Implement this class to create custom objectives.
- abstract gradient(y: ndarray, pred: ndarray) Tuple[ndarray, ndarray] #
Computes the functional gradient and hessian of the squared error objective function.
- Parameters:
y – The true labels.
pred – The predicted labels.
- Returns:
The functional gradient and hessian of the squared error objective function.
- abstract initialise_prediction(y: ndarray, w: ndarray, boost_from_average: bool) ndarray #
Initializes the base score of the model. May also validate labels.
- Parameters:
y – The target values.
w – The sample weights.
boost_from_average (bool) – Whether to initialize the predictions from the average of the target values.
- Returns:
The initial predictions for a single example.
- abstract metric() BaseMetric #
Returns the default error metric for the objective function.
- Returns:
The default error metric for the objective function.
- transform(pred: ndarray) ndarray #
Transforms the predicted labels. E.g. sigmoid for log loss.
- Parameters:
pred – The predicted labels.
- Returns:
The transformed labels.
- class legateboost.SquaredErrorObjective#
The Squared Error objective function for regression problems.
This objective function computes the mean squared error between the predicted and true labels.
\(L(y_i, p_i) = \frac{1}{2} (y_i - p_i)^2\)
See also
- gradient(y: ndarray, pred: ndarray) Tuple[ndarray, ndarray] #
Computes the functional gradient and hessian of the squared error objective function.
- Parameters:
y – The true labels.
pred – The predicted labels.
- Returns:
The functional gradient and hessian of the squared error objective function.
- initialise_prediction(y: ndarray, w: ndarray, boost_from_average: bool) ndarray #
Initializes the base score of the model. May also validate labels.
- Parameters:
y – The target values.
w – The sample weights.
boost_from_average (bool) – Whether to initialize the predictions from the average of the target values.
- Returns:
The initial predictions for a single example.
- metric() MSEMetric #
Returns the default error metric for the objective function.
- Returns:
The default error metric for the objective function.
- transform(pred: ndarray) ndarray #
Transforms the predicted labels. E.g. sigmoid for log loss.
- Parameters:
pred – The predicted labels.
- Returns:
The transformed labels.
- class legateboost.NormalObjective#
The normal distribution objective function for regression problems.
This objective fits both mean and variance parameters, where
SquaredErrorObjective
only fits the mean.The objective minimised is the negative log likelihood of the normal distribution.
\(L(y_i, p_i) = -log(\frac{1}{\sqrt{2\pi exp(p_{i, 1})}} exp(-\frac{(y_i - p_{i, 0})^2}{2 exp(2 p_{i, 1})}))\)

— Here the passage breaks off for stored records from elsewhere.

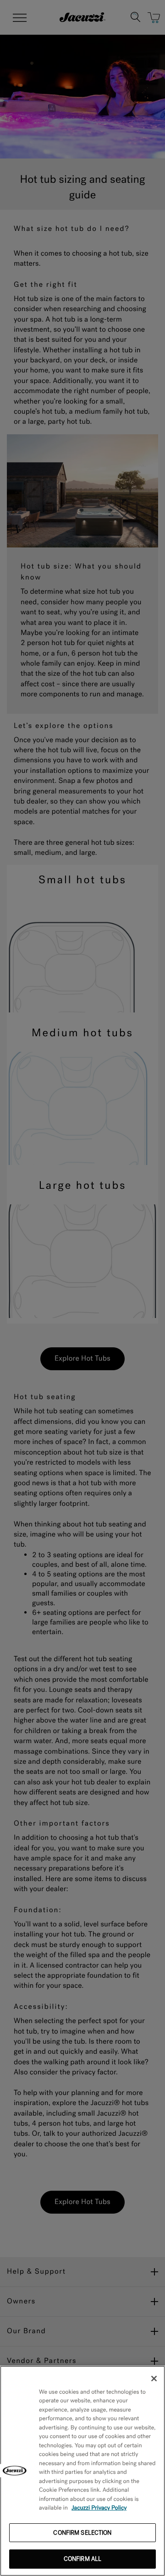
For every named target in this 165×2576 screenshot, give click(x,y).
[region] (82, 2471)
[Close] (154, 2378)
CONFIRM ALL (82, 2559)
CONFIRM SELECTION (82, 2533)
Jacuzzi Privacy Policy (99, 2508)
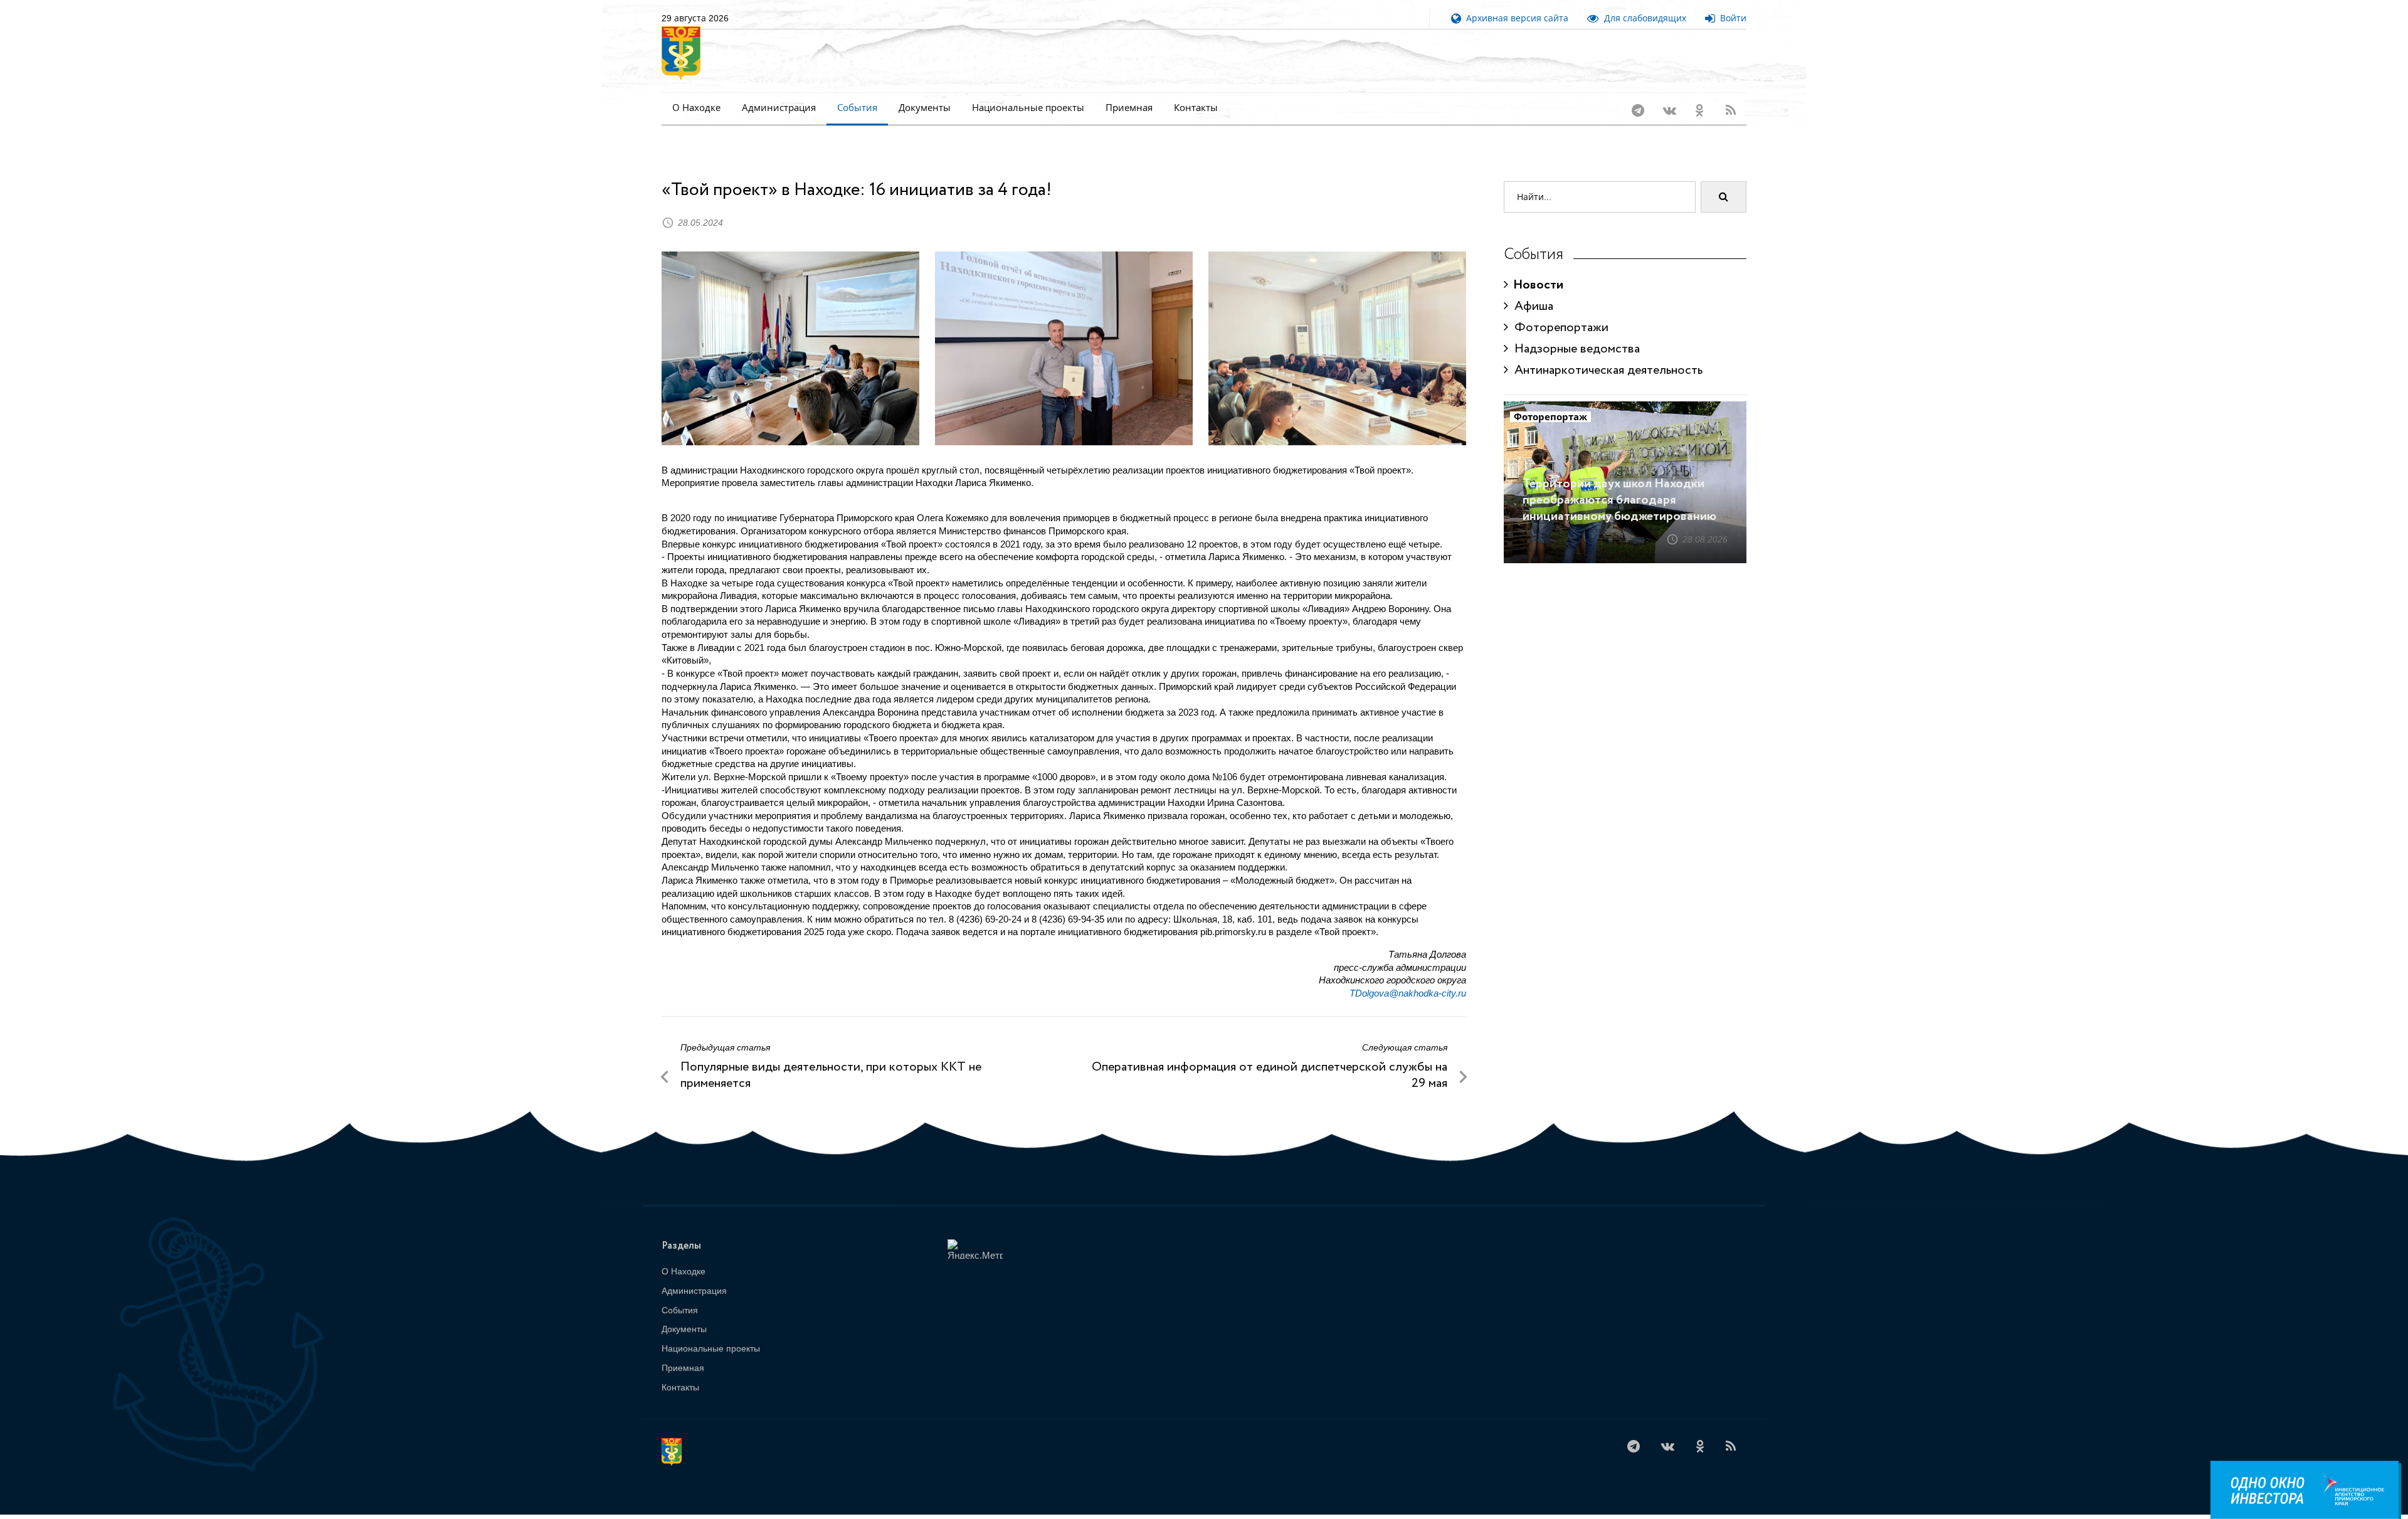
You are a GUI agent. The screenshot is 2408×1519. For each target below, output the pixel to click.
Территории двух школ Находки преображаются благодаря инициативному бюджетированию (1619, 483)
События (857, 107)
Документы (925, 107)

Where \(p_{i, 0}\) is the mean and \(p_{i, 1}\) is the log standard deviation.
See also
- gradient(y: ndarray, pred: ndarray) Tuple[ndarray, ndarray] #
Computes the functional gradient and hessian of the squared error objective function.
- Parameters:
y – The true labels.
pred – The predicted labels.
- Returns:
The functional gradient and hessian of the squared error objective function.
- initialise_prediction(y: ndarray, w: ndarray, boost_from_average: bool) ndarray #
Initializes the base score of the model. May also validate labels.
- Parameters:
y – The target values.
w – The sample weights.
boost_from_average (bool) – Whether to initialize the predictions from the average of the target values.
- Returns:
The initial predictions for a single example.
- mean(param: ndarray) ndarray #
Return the mean for the Normal distribution.
- metric() NormalLLMetric #
Returns the default error metric for the objective function.
- Returns:
The default error metric for the objective function.
- transform(pred: ndarray) ndarray #
Transforms the predicted labels. E.g. sigmoid for log loss.
- Parameters:
pred – The predicted labels.
- Returns:
The transformed labels.
- var(param: ndarray) ndarray #
Return the variance for the Normal distribution.
- class legateboost.GammaDevianceObjective#
Gamma regression with the log link function. For the expression of the deviance, see
legateboost.metrics.GammaDevianceMetric
.The response \(y\) variable should be positive values.
- gradient(y: ndarray, pred: ndarray) Tuple[ndarray, ndarray] #
Computes the functional gradient and hessian of the squared error objective function.
- Parameters:
y – The true labels.
pred – The predicted labels.
- Returns:
The functional gradient and hessian of the squared error objective function.
- initialise_prediction(y: ndarray, w: ndarray, boost_from_average: bool) ndarray #
Initializes the base score of the model. May also validate labels.
- Parameters:
y – The target values.
w – The sample weights.
boost_from_average (bool) – Whether to initialize the predictions from the average of the target values.
- Returns:
The initial predictions for a single example.
- metric() GammaDevianceMetric #
Returns the default error metric for the objective function.
- Returns:
The default error metric for the objective function.
- transform(pred: ndarray) ndarray #
Inverse log link.
- class legateboost.GammaObjective#
Regression with the \(\Gamma\) distribution function using the shape scale parameterization.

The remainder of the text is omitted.